Médecins Sans Frontières (MSF), l'une des principales organisations impliquées dans la riposte, a suspendu ses activités dans deux centres (Katwa et à Butembo), ne maintenant qu'une présence à Kayna et Lubéru, dans le Nord-Kivu, ainsi que dans les villes de Bwanasura et Bunia, dans l'Ituri.

Au regard de la situation qui prévaut sur le terrain, Joanne Liu, la présidente internationale de MSF, a appelé à revoir les stratégies de lutte contre Ébola, lors d'un point de presse, début mars, à Genève.

“La gestion d'une crise de la nature de l'épidémie d'Ébola  « doit forcément comporter une composante sciences sociales, pour emporter l'adhésion nécessaire des populations.”

Bernard Taverne, médecin, anthropologue – Dakar

« La riposte à Ébola doit être centrée sur le patient et la communauté », a-t-elle notamment fait valoir, ajoutant que les patients doivent être traités comme tels, et non comme des « menaces biologiques. »

Emmanuel Massart, le coordonnateur des urgences de Médecins Sans Frontières à Katwa, estime, dans une interview avec SciDev.Net, que les patients Ébola sont traités « comme des gens dangereux » et c'est pourquoi, estime-t-il, MSF condamne « ce recours à la force, qui devient de plus en plus systématisé. »

Le recours à la force a pour conséquence que les patients se cachent et ont peur d'aller dans les centres de santé et c'est ce qu'on voit aujourd'hui, poursuit le responsable de MSF.

Lorsqu'un patient décède, par peur d'être contraint par la force de se rendre dans un centre de traitement, il est pris en charge par la communauté. Or, « le moment du décès d'un patient est celui où il est le plus contagieux ». Par conséquent, ne pas se rendre dans un centre de traitement revient à répandre l'épidémie au sein de la communauté, explique encore Emmanuel Massart.

A cette situation s'ajoutent, d'après MSF, les attaques répétées de groupes armés opérant dans la région. Fin février, des assaillants non identifiés ont ainsi attaqué le centre de traitement Ébola géré par MSF à Katwa. Selon l'organisation, ils ont incendié des parties de la structure et détruit des salles et du matériel.

Emmanuel Massart estime que l'attaque a été traumatisante pour les patients, leurs proches et le personnel présent à l’intérieur du centre. « Nous avons réussi à transférer les quatre patients confirmés et six patients suspects dans des centres de traitement à proximité, mais l'attaque a paralysé notre capacité à réagir dans cette localité, qui constitue maintenant l'épicentre de l'épidémie », poursuit-il.

Dans un communiqué rendu public le 7 mars, MSF écrit que bien qu'elle ne connaisse pas les motivations, ni l'identité des attaquants, ces incidents font suite à une escalade des tensions autour de la réponse au virus Ébola.

« Des dizaines d'incidents de sécurité se sont produits contre l'ensemble de la riposte au cours du seul mois de février.
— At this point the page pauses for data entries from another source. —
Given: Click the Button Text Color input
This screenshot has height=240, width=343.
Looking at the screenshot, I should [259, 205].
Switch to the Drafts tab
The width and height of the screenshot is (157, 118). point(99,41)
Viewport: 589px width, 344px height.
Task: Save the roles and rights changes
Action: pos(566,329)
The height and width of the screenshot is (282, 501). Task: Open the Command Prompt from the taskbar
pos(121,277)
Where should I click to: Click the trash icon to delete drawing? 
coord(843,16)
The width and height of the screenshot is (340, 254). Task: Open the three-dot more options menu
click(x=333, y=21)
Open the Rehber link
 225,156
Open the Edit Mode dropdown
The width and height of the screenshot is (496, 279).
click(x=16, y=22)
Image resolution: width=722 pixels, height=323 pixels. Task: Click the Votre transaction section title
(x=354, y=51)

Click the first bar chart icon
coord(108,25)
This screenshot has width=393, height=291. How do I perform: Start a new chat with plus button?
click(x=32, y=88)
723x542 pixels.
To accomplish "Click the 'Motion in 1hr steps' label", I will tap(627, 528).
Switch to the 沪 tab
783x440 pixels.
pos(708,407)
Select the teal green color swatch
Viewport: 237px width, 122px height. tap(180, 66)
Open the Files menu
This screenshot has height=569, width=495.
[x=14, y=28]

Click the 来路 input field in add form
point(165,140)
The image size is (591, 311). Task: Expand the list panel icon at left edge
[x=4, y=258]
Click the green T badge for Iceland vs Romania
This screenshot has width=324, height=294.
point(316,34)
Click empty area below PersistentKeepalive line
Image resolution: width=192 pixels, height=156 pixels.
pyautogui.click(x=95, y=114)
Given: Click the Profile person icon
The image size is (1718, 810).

Bien que les causes de ces actes ne soient pas toutes identiques, il est clair que divers griefs politiques, sociaux et économiques se cristallisent de plus en plus autour de la réponse », poursuit le communiqué de MSF.

De leur côté, les autorités congolaises, contactées par SciDev.Net, nient tout recours à la force pour contraindre les populations de respecter les mesures sanitaires.

Oly Ilunga, le ministre congolais de la santé, a ainsi déclaré dans une interview à SciDev.Net : « Je conteste le point de vue des organisations internationales […] A aucun moment, nous ne recourons à la force pour imposer le respect des mesures sanitaires. »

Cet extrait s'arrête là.